HOW TO COMPLETE THIS TASK ▸ Take the line that contains "This screenshot has height=814, width=1763." in the data below and each line after it, through the last, and repeat them unchanged.
-=-=-=-=-
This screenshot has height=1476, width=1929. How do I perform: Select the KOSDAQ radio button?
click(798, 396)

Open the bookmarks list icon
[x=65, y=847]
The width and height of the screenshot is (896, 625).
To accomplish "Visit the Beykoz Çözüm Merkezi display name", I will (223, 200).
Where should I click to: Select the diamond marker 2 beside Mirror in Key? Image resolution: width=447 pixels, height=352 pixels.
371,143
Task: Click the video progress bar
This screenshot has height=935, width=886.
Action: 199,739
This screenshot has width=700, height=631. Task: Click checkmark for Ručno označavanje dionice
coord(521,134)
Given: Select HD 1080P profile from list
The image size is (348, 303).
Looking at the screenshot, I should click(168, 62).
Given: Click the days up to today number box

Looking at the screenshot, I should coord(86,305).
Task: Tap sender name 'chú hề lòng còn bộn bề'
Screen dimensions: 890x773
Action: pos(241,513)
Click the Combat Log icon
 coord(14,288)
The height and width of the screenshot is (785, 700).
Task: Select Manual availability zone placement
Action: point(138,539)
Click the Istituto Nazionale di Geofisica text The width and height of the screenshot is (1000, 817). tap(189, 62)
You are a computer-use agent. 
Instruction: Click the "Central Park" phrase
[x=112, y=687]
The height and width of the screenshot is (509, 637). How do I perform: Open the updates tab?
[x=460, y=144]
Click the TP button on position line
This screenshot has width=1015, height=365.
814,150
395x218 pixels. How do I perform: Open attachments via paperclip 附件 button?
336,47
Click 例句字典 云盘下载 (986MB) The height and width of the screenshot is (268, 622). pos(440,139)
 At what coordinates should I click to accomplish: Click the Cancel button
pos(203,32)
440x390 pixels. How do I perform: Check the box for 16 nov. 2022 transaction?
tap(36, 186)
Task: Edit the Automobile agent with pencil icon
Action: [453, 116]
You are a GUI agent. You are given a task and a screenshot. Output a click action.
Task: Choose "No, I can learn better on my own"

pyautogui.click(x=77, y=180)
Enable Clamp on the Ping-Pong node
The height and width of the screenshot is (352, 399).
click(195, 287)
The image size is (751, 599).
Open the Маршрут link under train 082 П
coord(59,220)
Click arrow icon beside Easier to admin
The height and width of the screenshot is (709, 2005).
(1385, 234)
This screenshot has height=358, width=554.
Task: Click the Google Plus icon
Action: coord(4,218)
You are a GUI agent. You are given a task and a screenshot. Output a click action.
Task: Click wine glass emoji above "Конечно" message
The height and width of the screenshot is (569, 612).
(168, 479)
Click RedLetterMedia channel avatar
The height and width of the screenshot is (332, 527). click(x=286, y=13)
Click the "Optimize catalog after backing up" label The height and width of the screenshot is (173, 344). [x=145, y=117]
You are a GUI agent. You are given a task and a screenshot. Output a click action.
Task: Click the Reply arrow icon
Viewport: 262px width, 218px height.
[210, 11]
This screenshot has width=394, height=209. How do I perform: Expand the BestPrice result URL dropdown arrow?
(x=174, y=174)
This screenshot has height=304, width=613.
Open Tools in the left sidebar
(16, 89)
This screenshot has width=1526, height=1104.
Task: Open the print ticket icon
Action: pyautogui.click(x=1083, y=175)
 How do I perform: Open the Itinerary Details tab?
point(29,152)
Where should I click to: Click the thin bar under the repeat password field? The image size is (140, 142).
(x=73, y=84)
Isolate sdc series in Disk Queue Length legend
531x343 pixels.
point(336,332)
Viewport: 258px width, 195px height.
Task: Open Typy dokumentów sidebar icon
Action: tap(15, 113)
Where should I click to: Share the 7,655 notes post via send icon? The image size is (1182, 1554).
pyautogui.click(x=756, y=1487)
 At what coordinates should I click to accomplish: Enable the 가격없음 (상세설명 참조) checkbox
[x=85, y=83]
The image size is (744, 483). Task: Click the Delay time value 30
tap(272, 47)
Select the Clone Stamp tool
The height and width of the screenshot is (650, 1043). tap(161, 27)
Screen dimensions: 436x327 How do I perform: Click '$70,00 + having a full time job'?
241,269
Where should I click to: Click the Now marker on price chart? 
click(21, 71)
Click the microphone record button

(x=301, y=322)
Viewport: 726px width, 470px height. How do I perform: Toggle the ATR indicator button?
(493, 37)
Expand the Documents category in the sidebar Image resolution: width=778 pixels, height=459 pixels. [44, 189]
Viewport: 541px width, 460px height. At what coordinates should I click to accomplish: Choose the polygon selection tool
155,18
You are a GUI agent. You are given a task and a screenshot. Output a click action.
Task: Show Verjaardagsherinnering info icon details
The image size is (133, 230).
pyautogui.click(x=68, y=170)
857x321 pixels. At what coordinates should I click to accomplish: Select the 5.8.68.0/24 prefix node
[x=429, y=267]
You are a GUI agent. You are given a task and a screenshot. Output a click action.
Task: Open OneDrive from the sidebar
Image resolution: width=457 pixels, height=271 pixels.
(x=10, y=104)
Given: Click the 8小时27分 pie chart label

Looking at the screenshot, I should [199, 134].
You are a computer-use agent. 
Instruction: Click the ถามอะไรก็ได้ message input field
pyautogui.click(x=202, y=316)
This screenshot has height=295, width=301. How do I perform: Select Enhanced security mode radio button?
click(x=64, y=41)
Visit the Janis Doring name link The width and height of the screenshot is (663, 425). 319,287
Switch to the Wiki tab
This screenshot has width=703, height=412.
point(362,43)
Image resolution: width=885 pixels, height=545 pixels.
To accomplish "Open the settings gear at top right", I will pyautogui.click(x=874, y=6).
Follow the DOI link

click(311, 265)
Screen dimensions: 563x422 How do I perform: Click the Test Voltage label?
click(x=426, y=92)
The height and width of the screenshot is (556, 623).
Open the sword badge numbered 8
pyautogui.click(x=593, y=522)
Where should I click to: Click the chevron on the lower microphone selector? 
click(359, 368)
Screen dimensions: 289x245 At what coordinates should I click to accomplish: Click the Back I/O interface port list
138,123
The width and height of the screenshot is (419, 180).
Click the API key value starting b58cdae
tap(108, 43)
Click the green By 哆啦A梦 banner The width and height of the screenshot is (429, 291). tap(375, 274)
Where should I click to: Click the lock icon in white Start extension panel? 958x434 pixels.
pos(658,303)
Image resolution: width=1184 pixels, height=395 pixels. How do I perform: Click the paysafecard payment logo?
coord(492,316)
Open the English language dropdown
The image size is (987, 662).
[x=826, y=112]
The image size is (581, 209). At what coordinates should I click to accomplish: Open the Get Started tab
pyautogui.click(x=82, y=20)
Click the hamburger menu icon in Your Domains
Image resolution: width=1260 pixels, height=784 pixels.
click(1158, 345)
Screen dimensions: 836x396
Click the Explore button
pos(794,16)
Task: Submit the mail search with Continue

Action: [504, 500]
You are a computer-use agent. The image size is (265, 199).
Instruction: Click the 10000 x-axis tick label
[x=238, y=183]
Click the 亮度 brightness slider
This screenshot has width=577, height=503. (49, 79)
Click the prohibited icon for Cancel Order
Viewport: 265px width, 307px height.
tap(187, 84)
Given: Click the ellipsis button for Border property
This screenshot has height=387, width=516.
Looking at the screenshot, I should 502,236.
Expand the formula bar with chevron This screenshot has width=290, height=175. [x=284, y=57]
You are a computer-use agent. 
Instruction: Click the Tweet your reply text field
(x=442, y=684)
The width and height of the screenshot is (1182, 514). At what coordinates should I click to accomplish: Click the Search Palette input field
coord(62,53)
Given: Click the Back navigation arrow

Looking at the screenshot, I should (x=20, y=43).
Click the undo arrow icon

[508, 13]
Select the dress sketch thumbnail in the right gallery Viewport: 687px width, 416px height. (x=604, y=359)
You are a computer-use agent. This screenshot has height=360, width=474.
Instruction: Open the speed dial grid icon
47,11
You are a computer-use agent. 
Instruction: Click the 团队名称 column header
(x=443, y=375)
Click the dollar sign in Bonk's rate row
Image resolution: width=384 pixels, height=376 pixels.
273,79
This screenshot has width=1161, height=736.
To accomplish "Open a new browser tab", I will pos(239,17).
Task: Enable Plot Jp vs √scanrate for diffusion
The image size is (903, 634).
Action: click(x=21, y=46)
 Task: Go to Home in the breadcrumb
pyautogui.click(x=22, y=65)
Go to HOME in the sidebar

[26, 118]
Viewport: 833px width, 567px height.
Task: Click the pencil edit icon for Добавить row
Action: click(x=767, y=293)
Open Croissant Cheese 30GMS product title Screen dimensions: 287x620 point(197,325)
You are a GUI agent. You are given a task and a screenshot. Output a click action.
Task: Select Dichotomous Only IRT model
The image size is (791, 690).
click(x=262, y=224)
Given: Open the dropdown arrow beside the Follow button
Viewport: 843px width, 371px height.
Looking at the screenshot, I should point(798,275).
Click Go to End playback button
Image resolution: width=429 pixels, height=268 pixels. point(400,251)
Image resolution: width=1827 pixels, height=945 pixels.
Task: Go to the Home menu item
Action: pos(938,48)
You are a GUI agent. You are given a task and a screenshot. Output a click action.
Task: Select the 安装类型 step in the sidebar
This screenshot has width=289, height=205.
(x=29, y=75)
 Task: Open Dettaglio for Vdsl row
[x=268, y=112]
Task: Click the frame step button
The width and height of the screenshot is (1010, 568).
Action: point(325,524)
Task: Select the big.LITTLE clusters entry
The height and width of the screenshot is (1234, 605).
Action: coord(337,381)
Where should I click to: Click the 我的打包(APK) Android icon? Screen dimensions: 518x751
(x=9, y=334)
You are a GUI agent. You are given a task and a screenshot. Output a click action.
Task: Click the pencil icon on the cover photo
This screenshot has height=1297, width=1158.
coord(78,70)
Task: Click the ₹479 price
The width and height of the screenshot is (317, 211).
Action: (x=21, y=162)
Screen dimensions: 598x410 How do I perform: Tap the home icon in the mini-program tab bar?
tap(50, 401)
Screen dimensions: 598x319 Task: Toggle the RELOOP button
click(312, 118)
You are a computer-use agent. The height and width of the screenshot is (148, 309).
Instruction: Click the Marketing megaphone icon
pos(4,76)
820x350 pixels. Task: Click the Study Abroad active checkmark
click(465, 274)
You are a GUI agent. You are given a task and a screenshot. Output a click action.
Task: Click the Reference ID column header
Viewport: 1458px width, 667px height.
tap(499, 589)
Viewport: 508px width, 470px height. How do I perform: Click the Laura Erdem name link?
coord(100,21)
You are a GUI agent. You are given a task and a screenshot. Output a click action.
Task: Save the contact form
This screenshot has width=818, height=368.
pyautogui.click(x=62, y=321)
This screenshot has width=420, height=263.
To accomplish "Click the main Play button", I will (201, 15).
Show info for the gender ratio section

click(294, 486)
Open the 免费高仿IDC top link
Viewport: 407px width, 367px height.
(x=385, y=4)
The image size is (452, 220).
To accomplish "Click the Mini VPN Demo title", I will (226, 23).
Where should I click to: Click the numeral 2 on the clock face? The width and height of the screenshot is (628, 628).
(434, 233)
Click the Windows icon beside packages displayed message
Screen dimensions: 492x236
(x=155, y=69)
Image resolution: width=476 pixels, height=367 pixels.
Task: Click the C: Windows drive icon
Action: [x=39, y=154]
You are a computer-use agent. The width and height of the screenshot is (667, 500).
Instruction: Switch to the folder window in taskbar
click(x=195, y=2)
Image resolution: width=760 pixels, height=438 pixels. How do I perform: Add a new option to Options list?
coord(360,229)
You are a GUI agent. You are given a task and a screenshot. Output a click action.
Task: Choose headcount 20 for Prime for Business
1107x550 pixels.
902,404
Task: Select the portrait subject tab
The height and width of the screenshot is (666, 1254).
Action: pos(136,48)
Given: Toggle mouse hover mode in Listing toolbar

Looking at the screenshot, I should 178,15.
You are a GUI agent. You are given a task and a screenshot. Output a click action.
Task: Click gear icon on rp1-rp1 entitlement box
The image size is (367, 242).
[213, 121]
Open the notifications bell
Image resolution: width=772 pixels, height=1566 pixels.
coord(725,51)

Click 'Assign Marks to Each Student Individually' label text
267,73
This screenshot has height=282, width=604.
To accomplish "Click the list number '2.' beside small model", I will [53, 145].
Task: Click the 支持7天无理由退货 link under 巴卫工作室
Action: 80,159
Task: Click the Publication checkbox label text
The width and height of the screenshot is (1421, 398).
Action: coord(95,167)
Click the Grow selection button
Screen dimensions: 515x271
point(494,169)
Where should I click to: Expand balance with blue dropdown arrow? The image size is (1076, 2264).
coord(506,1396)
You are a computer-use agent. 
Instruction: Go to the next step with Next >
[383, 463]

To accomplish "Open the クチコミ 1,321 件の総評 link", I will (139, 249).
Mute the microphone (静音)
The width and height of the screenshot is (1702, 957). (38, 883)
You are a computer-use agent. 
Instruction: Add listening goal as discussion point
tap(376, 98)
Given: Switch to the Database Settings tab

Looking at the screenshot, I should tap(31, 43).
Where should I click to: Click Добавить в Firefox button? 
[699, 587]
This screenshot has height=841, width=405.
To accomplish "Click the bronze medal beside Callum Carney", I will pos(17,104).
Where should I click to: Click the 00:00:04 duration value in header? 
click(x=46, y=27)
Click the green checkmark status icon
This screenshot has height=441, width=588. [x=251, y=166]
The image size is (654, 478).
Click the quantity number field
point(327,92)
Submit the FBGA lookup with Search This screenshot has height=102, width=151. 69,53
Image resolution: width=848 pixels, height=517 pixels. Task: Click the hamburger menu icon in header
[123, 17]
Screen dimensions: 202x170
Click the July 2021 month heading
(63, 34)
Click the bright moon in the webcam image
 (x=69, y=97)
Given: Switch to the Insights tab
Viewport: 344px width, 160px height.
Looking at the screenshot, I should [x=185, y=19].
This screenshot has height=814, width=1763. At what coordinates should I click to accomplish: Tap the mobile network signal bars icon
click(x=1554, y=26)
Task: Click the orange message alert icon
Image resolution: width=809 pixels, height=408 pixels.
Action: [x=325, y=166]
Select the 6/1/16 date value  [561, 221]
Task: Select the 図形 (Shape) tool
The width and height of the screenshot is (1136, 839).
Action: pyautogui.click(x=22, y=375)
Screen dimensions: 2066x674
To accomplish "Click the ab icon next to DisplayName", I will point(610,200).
-=-=-=-=-
WRITTEN SOLUTION ▸
This screenshot has height=814, width=1763. At what coordinates should I click to accomplish: Tap the mobile network signal bars icon
click(x=1554, y=26)
Task: Click the orange message alert icon
Image resolution: width=809 pixels, height=408 pixels.
Action: [x=325, y=166]
Select the 6/1/16 date value  [561, 221]
Task: Select the 図形 (Shape) tool
The width and height of the screenshot is (1136, 839).
Action: pyautogui.click(x=22, y=375)
Screen dimensions: 2066x674
To accomplish "Click the ab icon next to DisplayName", I will point(610,200).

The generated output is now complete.